Starting with Microsoft® Windows® 2000 Server, COM provides a central store for COM classes. All activation-related information about a component will optionally be stored in the Active Directory on the domain controller, just like the logon and authentication services store user credentials on the domain controller. The COM libraries will transparently retrieve activation information--including RemoteServerName configurations--from the Active Directory. Changing components' configuration information in the Active Directory will automatically propagate to all clients connected to this portion of the Active Directory.

Some applications require explicit run-time control over the server to which a client connects. Examples include chat applications, multiplayer games, and administrative tools that need to perform remote administration on specific machines.

For this kind of application, COM allows the remote server name to be explicitly specified as a parameter to CoCreateInstanceEx, CoGetInstanceFromFile, CoGetInstanceFromStorage, or CoGetClassObject. VB Developers can also specify the remote server name with CreateObject. The developer of the client code is in complete control of the server name being used by COM for remote activation.

Remote Method Calls: Marshaling and Unmarshaling

When a client wants to call an object in another address space, the parameters to the method call must somehow be passed from the client's process to the object's process. The client places the parameters on the stack.2 In the case of a direct object invocation, the object reads the parameters from the stack and writes return values back to the stack.

For remote invocations3, some code (typically the COM libraries) needs to read all parameters from the stack and write them to a flat memory buffer so they can be transmitted over a network. The process of reading parameters from the stack into a flat memory buffer is called marshaling. Parameter marshaling is non-trivial, since parameters can be arbitrarily complex; they can be pointers to arrays or pointers to structures. Structures can in turn contain arbitrary pointers, and many data structures even contain cyclic pointer references. In order to successfully invoke a remote method call with such complex parameters, the marshaling code has to traverse the entire pointer hierarchy of all parameters and retrieve all the data, so that it can be reinstated in the object's process space.

The counterpart to marshaling is the process of reading the flattened parameter data and recreating a stack that looks exactly like the original stack set up by the caller. This process is called unmarshaling. Once the stack is recreated, the object can be called. As the call returns, any return values and output parameters need to be marshaled from the object's stack, sent back to the client, and unmarshaled into the client's stack.

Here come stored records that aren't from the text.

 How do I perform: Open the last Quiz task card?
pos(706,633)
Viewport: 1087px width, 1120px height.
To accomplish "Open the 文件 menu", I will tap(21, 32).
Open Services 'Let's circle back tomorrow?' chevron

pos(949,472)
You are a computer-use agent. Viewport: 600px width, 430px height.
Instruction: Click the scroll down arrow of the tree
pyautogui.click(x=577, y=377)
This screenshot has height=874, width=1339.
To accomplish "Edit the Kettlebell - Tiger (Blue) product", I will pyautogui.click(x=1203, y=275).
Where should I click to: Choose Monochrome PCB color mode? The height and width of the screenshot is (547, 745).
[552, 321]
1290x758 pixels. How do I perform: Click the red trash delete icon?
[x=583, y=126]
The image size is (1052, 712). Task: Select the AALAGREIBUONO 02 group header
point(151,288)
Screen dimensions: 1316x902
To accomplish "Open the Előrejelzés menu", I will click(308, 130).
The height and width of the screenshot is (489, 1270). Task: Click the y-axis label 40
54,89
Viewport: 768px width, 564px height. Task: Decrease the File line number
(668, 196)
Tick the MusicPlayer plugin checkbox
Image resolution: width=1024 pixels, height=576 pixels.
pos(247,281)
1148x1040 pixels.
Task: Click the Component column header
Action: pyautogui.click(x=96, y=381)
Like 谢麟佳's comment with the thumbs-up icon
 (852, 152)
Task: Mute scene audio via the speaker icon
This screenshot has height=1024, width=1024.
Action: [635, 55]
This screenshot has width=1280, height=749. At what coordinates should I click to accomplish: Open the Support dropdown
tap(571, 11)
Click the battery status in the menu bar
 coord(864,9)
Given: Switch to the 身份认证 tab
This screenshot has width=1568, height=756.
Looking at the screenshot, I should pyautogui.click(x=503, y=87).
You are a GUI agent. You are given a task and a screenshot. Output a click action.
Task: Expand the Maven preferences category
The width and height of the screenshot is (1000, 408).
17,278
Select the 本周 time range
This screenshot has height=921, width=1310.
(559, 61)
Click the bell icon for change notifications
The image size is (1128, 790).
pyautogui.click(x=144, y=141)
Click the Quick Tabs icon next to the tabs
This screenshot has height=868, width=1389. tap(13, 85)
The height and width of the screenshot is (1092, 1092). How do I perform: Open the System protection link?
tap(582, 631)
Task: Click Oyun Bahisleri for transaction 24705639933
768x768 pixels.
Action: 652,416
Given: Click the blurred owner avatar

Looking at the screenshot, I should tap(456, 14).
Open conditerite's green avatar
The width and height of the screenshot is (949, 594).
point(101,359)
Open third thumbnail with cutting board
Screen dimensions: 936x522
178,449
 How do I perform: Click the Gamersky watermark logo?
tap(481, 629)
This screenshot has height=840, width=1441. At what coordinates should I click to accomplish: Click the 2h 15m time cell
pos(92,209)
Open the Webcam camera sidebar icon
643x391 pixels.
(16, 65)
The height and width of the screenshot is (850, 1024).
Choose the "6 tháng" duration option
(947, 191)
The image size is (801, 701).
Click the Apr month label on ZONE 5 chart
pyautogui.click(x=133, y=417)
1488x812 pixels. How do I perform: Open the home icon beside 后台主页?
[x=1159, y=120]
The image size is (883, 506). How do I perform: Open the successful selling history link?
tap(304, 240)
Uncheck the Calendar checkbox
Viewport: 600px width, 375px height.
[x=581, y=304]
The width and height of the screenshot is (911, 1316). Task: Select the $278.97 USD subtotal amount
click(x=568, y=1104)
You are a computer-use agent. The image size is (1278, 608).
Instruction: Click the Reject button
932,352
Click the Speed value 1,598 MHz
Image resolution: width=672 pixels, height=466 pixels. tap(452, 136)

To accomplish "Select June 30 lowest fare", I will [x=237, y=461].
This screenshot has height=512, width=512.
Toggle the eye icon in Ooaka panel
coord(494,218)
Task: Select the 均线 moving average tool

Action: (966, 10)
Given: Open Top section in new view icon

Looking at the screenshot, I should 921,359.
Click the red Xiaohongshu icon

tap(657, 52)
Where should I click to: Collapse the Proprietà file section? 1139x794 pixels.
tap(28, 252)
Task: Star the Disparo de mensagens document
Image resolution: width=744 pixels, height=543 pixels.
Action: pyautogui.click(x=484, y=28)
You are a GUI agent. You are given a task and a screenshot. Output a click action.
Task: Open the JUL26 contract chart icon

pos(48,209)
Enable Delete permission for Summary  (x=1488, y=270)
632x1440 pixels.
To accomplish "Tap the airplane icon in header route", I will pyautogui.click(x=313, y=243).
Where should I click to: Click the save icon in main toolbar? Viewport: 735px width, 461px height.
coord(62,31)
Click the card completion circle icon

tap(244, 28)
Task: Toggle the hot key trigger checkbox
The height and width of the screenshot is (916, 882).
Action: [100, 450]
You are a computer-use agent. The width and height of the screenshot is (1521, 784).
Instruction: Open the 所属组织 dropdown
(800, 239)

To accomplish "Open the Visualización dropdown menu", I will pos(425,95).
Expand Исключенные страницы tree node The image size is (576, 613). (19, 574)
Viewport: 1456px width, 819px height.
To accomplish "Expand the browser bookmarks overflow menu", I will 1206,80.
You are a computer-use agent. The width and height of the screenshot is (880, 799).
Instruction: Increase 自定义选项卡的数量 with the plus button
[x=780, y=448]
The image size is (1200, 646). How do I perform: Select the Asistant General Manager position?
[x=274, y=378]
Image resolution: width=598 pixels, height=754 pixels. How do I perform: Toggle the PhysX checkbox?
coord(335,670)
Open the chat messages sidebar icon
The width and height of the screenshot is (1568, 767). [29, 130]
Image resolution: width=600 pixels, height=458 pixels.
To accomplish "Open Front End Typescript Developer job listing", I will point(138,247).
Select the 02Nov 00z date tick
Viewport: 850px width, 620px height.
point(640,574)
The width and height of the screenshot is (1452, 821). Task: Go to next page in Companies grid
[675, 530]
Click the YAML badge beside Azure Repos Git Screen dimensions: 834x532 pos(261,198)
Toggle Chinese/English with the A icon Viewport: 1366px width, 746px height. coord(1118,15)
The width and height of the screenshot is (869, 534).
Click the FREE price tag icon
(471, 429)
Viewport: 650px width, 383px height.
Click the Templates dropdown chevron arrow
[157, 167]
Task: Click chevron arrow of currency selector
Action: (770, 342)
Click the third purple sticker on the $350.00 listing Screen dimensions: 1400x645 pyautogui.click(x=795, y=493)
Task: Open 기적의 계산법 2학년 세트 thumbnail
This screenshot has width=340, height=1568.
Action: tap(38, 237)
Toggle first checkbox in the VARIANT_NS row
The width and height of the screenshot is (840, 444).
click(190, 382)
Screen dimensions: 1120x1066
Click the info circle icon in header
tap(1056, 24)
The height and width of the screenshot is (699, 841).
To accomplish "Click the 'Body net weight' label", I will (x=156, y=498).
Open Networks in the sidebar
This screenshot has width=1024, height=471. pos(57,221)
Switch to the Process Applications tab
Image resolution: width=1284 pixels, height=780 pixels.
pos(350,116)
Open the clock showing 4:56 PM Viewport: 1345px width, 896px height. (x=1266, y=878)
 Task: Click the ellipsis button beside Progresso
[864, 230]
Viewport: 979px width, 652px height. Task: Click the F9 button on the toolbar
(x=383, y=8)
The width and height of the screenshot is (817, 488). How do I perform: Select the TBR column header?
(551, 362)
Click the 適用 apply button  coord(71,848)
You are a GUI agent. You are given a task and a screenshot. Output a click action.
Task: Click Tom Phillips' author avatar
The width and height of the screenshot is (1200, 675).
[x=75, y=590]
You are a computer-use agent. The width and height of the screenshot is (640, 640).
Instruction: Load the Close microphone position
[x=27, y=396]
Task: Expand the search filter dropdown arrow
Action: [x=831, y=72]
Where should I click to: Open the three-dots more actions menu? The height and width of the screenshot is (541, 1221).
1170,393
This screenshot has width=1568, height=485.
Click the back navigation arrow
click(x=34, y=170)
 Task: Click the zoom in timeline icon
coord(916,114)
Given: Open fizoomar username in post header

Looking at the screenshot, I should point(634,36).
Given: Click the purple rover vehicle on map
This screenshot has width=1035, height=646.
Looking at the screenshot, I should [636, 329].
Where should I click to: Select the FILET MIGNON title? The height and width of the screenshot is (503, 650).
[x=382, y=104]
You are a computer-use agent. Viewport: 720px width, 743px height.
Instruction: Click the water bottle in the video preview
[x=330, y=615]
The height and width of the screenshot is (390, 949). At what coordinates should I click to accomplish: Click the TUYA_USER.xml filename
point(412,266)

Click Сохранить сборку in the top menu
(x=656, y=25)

COM provides sophisticated mechanisms for marshaling and unmarshaling method parameters that build on the remote procedure call (RPC) infrastructure defined as part of the DCE standard. DCE RPC defines a standard data representation for all relevant data types, the Network Data Representation (NDR). In order for COM to be able to marshal and unmarshal parameters correctly, it needs to know the exact method signature, including all data types, types of structure members, and sizes of any arrays in the parameter list. This description is provided using Interface Description Language (IDL), which is also built on the DCE RPC standard IDL. IDL files are compiled using a special IDL compiler (typically the Microsoft® IDL compiler, or MIDL, which is part of the Win32 SDK). The IDL compiler generates C source files that contain the code for performing the marshaling and unmarshaling for the interface described in the IDL file. The client-side code is called the proxy, while the code running on the object's side is called the stub. The MIDL generated proxies and stubs are COM objects that are loaded by the COM libraries as needed. When COM needs to find the proxy/stub combination for a particular interface, it simply looks up the Interface ID under the HKEY_CLASSES_ROOT\Interfaces key in the system registry and reads the ProxyStubClsid key:

REGEDIT4
[HKEY_CLASSES_ROOT\Interfaces\{<IID_Interface>}\ProxyStubClsid32]
        @={<CLSID_ProxyStub>} 
[HKEY_CLASSES_ROOT \CLSID\{<CLSID_ProxyStub>}\InprocServer32]
        @="c:\proxy-stub.dll"

Connection Management

 The primary mechanism for controlling an object's lifetime is reference counting, using the AddRef and Release methods of IUnknown. AddRef and Release are called quite often, and sending every call to a remote object would introduce a serious network performance penalty. Hence, DCOM optimizes AddRef and Release calls for remote objects.

The optimization process uses OXID objects, which implement the IRemUnknown interface. An OXID (object exporter ID) determines the RPC string bindings used to contact a group of objects. Remote reference counting is conducted per interface (per IPID) using the RemAddRef and RemRelease methods of IRemUnknown. Using a single call, RemAddRef and RemRelease can increment or decrement the reference count of many different IPIDs by an arbitrary amount; this allows for greater network efficiency.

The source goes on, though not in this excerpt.